During the ongoing debate surrounding the controversial Centennial Park Project and its cost to the community, various organizations and groups have shed light on a concerning trend: Mayor Robert Restaino’s alleged withholding of community development funds and grant money for those who oppose his vision for Centennial Park.

Reports suggest Mayor Restaino is even withholding essential citizen needs for any who dissent with his vision of taxpayers paying the bill for his events center.

Jim Szwedo, President of the Niagara Street Neighborhood Revitalization Organization, suggests the time may have come to investigate whether community funding should depend on the support of the mayor’s project.

Szwedo said,

After talking to several organizations and groups, it is becoming increasingly apparent that Mayor Restaino withholds community development funding and grants for organizations willing to speak out against his Centennial Park Project. He even orders his departments to ignore citizens’ needs in areas that oppose his views.

I believe it is time to take the decisions out of his hands by contacting our County, State, and Federal representatives and expressing to them the importance of the two-solution project, not just for Niagara Falls but for the County, Western New York, and the State itself.

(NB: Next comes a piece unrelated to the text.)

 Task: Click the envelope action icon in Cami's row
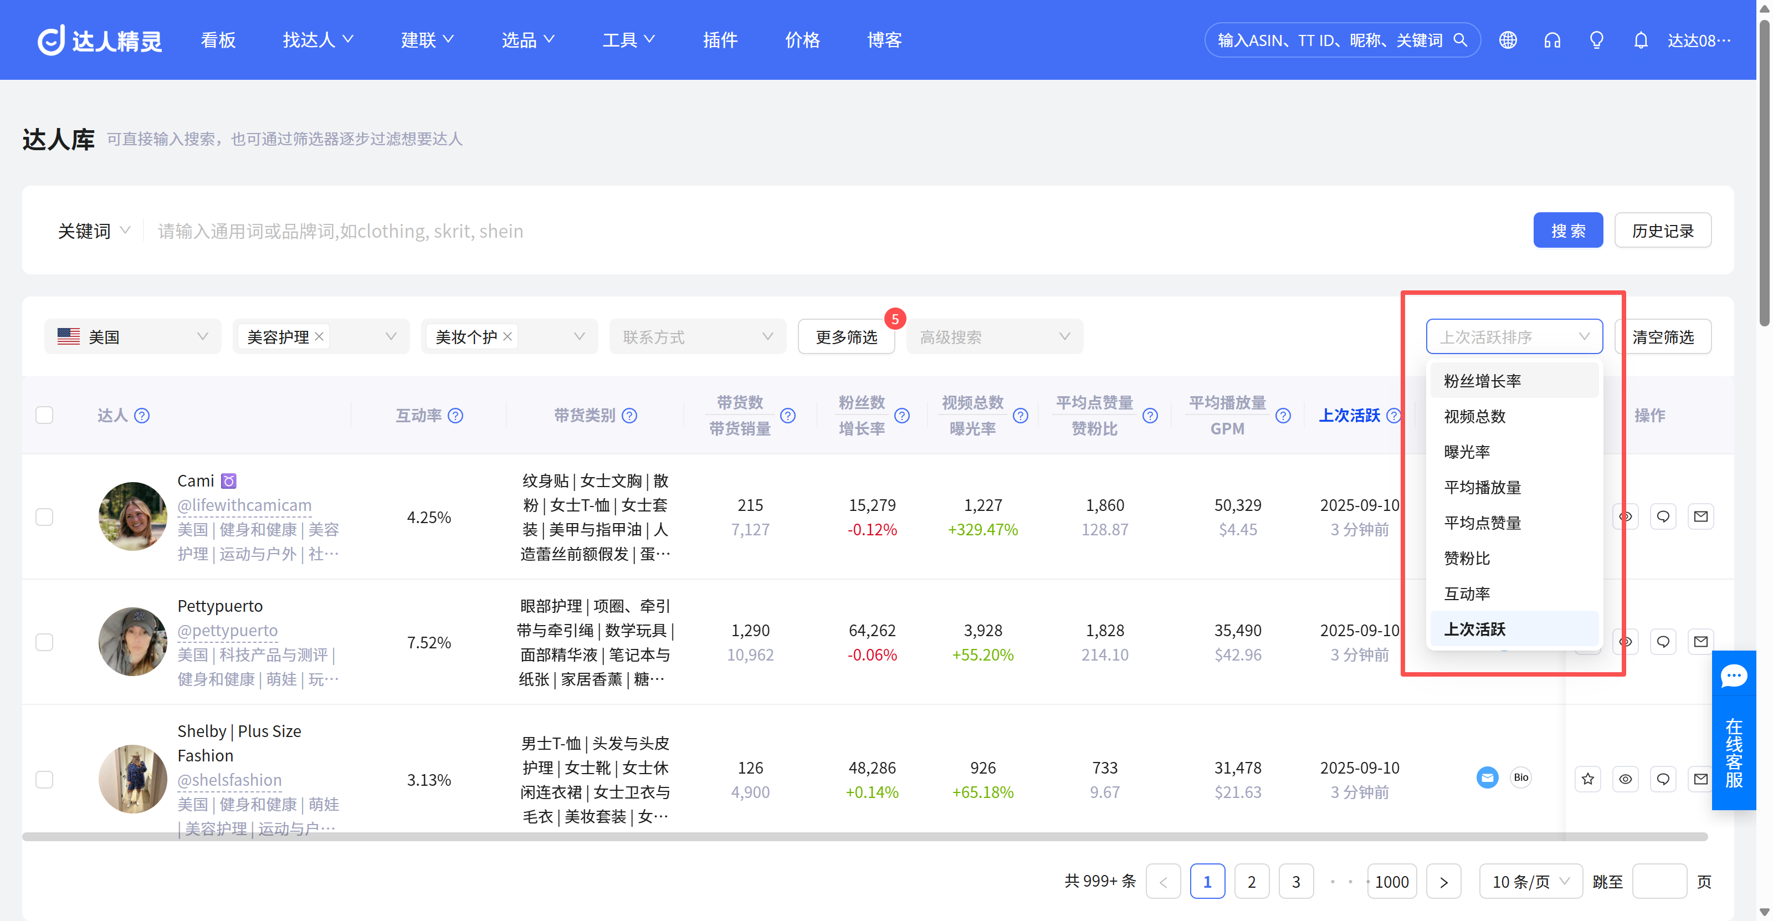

The information highway that NFR and Urbacon is trying to build is too essential to allow one petty, egotistical, and vindictive person to stand in the way of what could be transformational for our region. It is time to run it up the food chain to people with real power.

“Niagara Digital Campus” rendering


The two project solution touted by Szwedo is one in which both the events center and NFR’s Data Center are built.


By the mayor not killing the data center through eminent domain – forcing the sale of 10 acres of NFR land in the middle of where the company, in partnership with Urbacon, plans to build a 60-acre data center.

Szwedo proposed using land that the city already owns, with adjacent parking already available, for the events center.

The proposal of a two-solution project is gaining traction as a potential resolution that could benefit not only Niagara Falls but the entire Western New York area.